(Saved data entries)
====
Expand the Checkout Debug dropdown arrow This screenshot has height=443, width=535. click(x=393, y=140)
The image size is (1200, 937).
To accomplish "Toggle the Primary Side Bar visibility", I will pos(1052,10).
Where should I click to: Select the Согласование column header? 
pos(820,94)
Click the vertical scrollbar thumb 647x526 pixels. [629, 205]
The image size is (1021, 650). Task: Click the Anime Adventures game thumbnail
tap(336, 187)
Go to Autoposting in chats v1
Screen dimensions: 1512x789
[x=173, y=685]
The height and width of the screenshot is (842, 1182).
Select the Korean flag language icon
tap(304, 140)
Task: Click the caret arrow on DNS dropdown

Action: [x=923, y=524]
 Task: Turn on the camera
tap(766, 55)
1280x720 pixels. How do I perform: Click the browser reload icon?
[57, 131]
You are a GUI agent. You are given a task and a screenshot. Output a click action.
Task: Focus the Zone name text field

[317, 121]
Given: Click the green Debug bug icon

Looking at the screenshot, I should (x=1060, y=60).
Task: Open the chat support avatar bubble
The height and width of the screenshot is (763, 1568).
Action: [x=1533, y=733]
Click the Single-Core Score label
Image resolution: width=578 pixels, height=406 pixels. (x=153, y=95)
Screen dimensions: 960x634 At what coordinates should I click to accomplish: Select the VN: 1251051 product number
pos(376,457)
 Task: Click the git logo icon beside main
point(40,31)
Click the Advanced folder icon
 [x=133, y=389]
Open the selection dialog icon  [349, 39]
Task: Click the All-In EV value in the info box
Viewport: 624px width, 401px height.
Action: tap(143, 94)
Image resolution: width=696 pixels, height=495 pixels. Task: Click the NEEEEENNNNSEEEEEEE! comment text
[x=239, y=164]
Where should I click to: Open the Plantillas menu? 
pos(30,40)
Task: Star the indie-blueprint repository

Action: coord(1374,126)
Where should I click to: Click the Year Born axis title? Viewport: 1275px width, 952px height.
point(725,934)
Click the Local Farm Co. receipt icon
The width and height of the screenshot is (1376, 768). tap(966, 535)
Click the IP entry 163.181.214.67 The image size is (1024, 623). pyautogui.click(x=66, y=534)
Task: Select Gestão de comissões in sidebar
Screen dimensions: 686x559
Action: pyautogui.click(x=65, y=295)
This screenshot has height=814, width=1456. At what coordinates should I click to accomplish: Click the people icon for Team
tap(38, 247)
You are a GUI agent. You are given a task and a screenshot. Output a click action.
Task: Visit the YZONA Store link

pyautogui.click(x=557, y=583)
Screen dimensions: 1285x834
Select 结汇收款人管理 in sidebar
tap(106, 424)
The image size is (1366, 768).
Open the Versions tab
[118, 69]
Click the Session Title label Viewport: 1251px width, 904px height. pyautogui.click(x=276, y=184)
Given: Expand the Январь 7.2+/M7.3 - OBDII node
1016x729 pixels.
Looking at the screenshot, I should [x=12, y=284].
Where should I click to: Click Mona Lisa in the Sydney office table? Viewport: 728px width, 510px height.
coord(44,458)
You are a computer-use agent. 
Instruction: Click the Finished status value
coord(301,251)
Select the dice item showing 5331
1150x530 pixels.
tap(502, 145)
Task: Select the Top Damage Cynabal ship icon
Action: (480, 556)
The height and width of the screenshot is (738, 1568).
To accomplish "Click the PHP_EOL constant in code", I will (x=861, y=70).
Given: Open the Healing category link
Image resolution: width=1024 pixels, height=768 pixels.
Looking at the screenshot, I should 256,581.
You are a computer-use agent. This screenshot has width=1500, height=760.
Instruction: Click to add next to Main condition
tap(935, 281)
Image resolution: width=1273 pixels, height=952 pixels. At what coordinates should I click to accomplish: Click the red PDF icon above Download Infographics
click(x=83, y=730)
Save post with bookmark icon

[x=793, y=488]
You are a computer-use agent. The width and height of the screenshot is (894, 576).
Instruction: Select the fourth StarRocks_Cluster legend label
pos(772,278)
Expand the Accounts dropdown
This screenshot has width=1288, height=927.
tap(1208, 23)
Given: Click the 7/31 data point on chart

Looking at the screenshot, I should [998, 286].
====
#### ASSIGNMENT
Go through the data above and find the lines with the word "computer". Copy each of those lines.

#### EXERCISE ANSWER
You are a computer-use agent. 
You are a computer-use agent. This screenshot has width=1500, height=760.
You are a computer-use agent. The width and height of the screenshot is (894, 576).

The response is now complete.